Calculate $\lim_{n \rightarrow \infty}$ ($n!e-[n!e]$)?

Question

Calculate $$\lim_{n \to \infty} (n!e-[n!e])$$

I think that it will be $\infty $ as $\lim_{n \to \infty} (n!e-[n!e])= \infty - \infty = \infty $.

Is it True/false ??

Answer 1

From $\text{e}=\sum\limits_{k=0}^\infty\,\frac{1}{k!}$, we have $$n!\,\text{e}=\sum_{k=0}^n\,\frac{n!}{k!}+\epsilon_n\,,$$ where $$\epsilon_n:=\sum_{k>n}\,\frac{n!}{k!} < \sum_{k>n}\,\frac{1}{(n+1)^{k-n}}=\frac{1}{n}\,.$$ That is, $$\lfloor n!\,\text{e}\rfloor =\sum_{k=0}^n\,\frac{n!}{k!}\text{ and }n!\,\text{e}-\lfloor n!\,\text{e}\rfloor=\epsilon_n\,.$$ Clearly, $\epsilon_n\to0$ as $n\to\infty$.

Answer 2

Clearly $n!e-[n!e]$ is a number between $0$ and $1$, so the limit, if it exists, is also a number between $0$ and $1$. So it is not $\infty$.

Answer 3

Note: $e= \sum\limits_{i=0}^{\infty} \frac{1}{i!}$.

If you multiply by $n!$, then the terms in the sum corresponding to the indices $i=0, 1, \ldots, n$ become integers, so the do not contribute to the fractional part.
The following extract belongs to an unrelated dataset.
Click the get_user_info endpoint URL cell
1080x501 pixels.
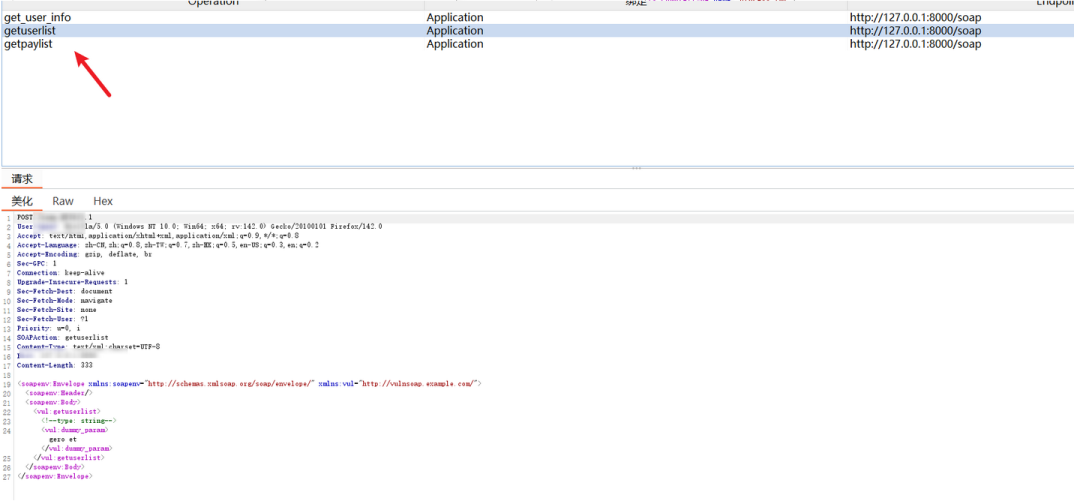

So the answer is the same as $\lim\limits_{n\rightarrow \infty} \sum\limits_{i=n+1}^{\infty} \frac{n!}{i!}$.

It is easy to show that the sum $\sum\limits_{i=n+1}^{\infty} \frac{n!}{i!}$ is at most $\frac{1}{n}$. So the limit is 0.